Depends if you want to learn something new or go with what you already know.
If you already have experience with Spring MVC and want to get the work done quickly, then I'd suggest staying with Spring MVC. There are some neat enhancements to the REST features in Spring 3.1, including the ability to generate "end point documentation".
If, on the other hand, you are looking to expand your CV and/or enjoy learning new technologies, then give JAX RS a go. I haven't used it but it is a dedicated WS framework that would likely have any feature you'd require.
Of course, if you have experience with JAX RS but not Spring MVC, then the opposite applies :-)
If you are developing an EE 5 project then I would recommend using JAX-RS with Spring.
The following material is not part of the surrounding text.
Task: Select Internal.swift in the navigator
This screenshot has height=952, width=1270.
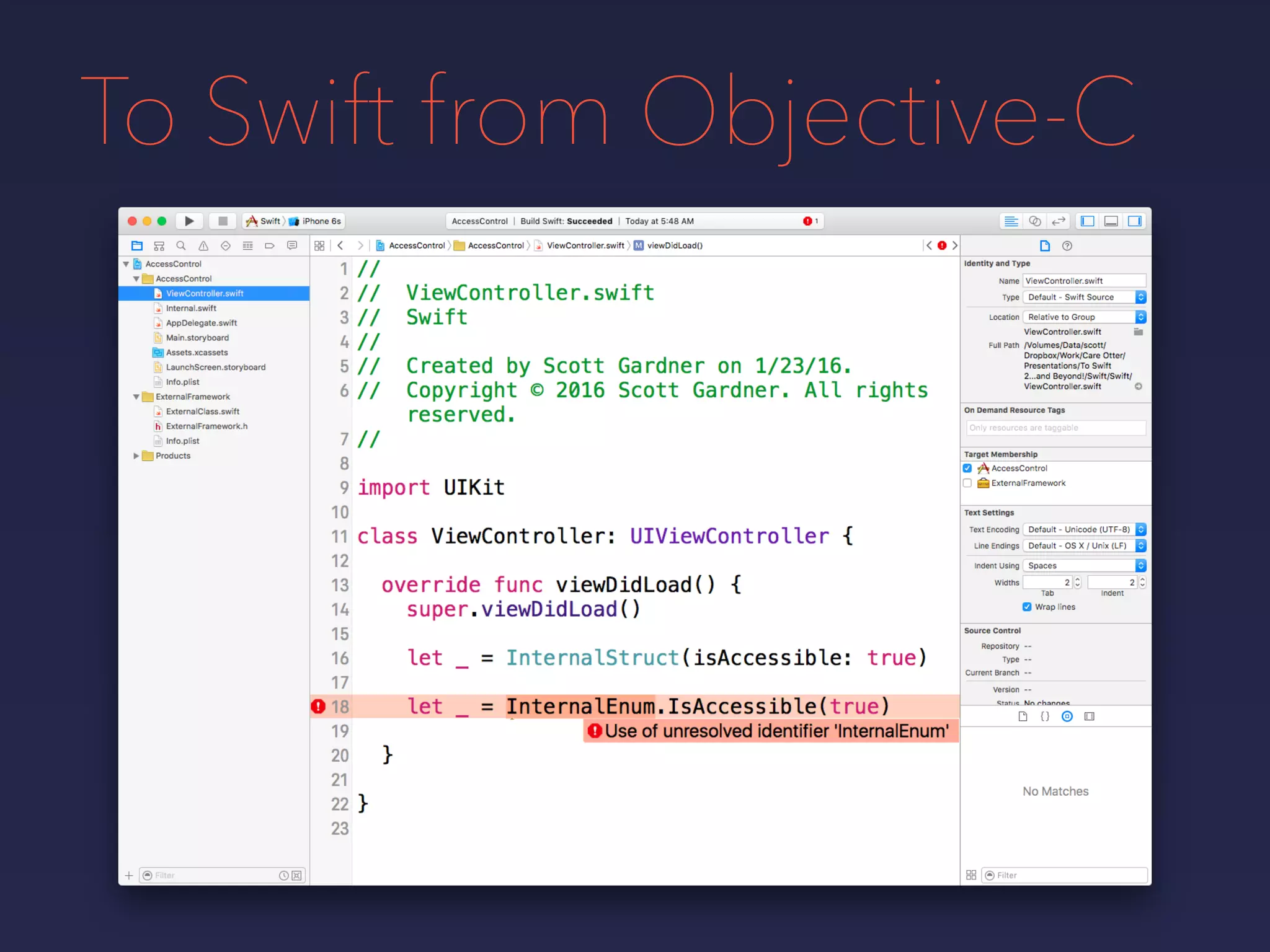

The RI for JAX-RS, Jersey, has a Spring JAX-RS dispatcher servlet. This makes it much easier to manage dependency injection with JAX-RS and gives you all of the Spring MVC features like form binding and validation, but you are also able to use the Java standard approach for REST - and in my opinion, a better and easier to manage approach than Spring REST.
If it is an EE 6 app, then you may want to think about ditching Spring as JAX-RS is part of the EE 6 specs and you can use EE CDI within your JAX-RS classes.
Notice that Jersey has a bug that affects its integration with Spring:
https://java.net/jira/browse/JERSEY-2301
In summary if you need Spring AOP in your JAX-RS resources it will not work. Dependency injection works well.
REST is more of an architecture style of developing web services which are very easy to understand without even documentation for a developer. Normal tech savy people can easily understand the URL patterns also the response types of JSON and XML support makes it easy for integrating with new javascript modularization standards such as backbone or angular.js.
On the other hand SpringMVC is more concentrating on model-view-controller architecture style of developing applications.

What's a JAX-RS implementation?

I have been trying to figure out how to use JAX-RS for quite some time. I started from the very basic concepts and then to gradually understand the annotation styled programming, the meaning of #Path, #Get, #Post, etc.
To my understanding, as to what has been mentioned in a lot of places, JAX-RS is a framework that focuses on applying Java annotations to plain Java objects (Page 27, Bill Burke, RESTful Java).
I have then got confused beyond this point. If JAX-RS in itself is a framework that defines APIs dealing with annotations in order to implement RESTful web service, what's the meaning of "implementation of JAX-RS" such as "Jersey" and "JBoos Resteasy". Another layer on top of JAX-RS? Why do we need them?
Could someone provide me some insights about it? Many thanks!!!
JAX-RS is a standard defined in Java Specification Request 311 (JSR-311) and Jersey / RESTEasy are implementations of it.
Being implementations mean that the spec says "if you put #GET("/foo") on a method (bar()), you may access data X" - now in an app server, someone needs to go in and actually read your deployed code, parse the byte code with the #GET annotation and then if the user actually browses to e.g. http://localhost/foo get this web request to reach bar() and translate the return value of bar() into a http answer (e.g in XML or JSON representation).
So the spec with the name "JAX-RS" only provides the syntax and semantics of e.g. #GET, but the work of parsing requests, calling the right methods, marshalling the result values etc. need to be done by a package that implements the Spec.
Work on the version 2.0 of the standard has started as JRS-339.
See also http://en.wikipedia.org/wiki/Jax-rs
JAX-RS is a specification for RESTful Web Services with Java. There is a reference implementation that is included in Java EE but since it is a specification, other frameworks can be written to implement the spec, and that includes Jersey, Resteasy, and others.